一方、高齢者、女性の労働力率上昇を見込んだ中期経済見通しのケースでは2025年の労働力率は59.1%となり、現在とほぼ変わらない。この場合でも15歳以上人口の減少に伴い2025年の労働力人口は6352万人と2014年よりも235万人減少する(年平均で▲0.3%の減少)が、現状維持ケースと比べれば減少幅、減少ペースは大きく緩和される[図表1]。

潜在GDPは中長期的には労働、資本の投入量、技術進歩率によって決まるため、労働力人口の動向は先行きの潜在成長率を大きく左右する。

現状維持ケースと女性、高齢者の労働参加拡大ケースの潜在成長率への影響を試算すると、労働投入量の差により年平均で0.3%ポイントの差が生じる。

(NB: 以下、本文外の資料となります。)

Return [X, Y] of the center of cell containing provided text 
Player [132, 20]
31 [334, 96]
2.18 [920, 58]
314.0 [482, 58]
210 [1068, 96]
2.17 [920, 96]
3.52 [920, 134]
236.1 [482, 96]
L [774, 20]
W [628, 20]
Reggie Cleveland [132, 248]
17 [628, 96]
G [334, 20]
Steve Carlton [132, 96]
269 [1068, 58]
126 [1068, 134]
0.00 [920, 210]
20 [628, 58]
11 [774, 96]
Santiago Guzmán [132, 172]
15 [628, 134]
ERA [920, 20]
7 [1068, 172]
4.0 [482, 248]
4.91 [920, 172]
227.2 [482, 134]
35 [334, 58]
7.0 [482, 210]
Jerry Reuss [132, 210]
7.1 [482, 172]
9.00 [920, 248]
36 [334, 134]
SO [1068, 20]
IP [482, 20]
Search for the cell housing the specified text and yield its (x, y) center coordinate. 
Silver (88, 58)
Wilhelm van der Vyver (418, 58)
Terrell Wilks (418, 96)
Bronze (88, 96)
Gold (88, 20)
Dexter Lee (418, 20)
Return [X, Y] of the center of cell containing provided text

中期経済見通しでは潜在成長率が足もとの0.5%程度から1%程度まで高まると想定しているが、女性、高齢者の労働参加が進まない現状維持ケースでは2025年の潜在成長率は0.7%程度にとどまる。

また、一人当たりGDPでみると、女性、高齢者の労働参加拡大ケースでは足もとの0.6%から2025年には1.6%まで伸びが高まるが、現状維持ケースでは1.4%にとどまる。この結果、2025年の潜在GDPの水準は17兆円、一人当たりGDPでは14万円の差が生じることになる[図表2]。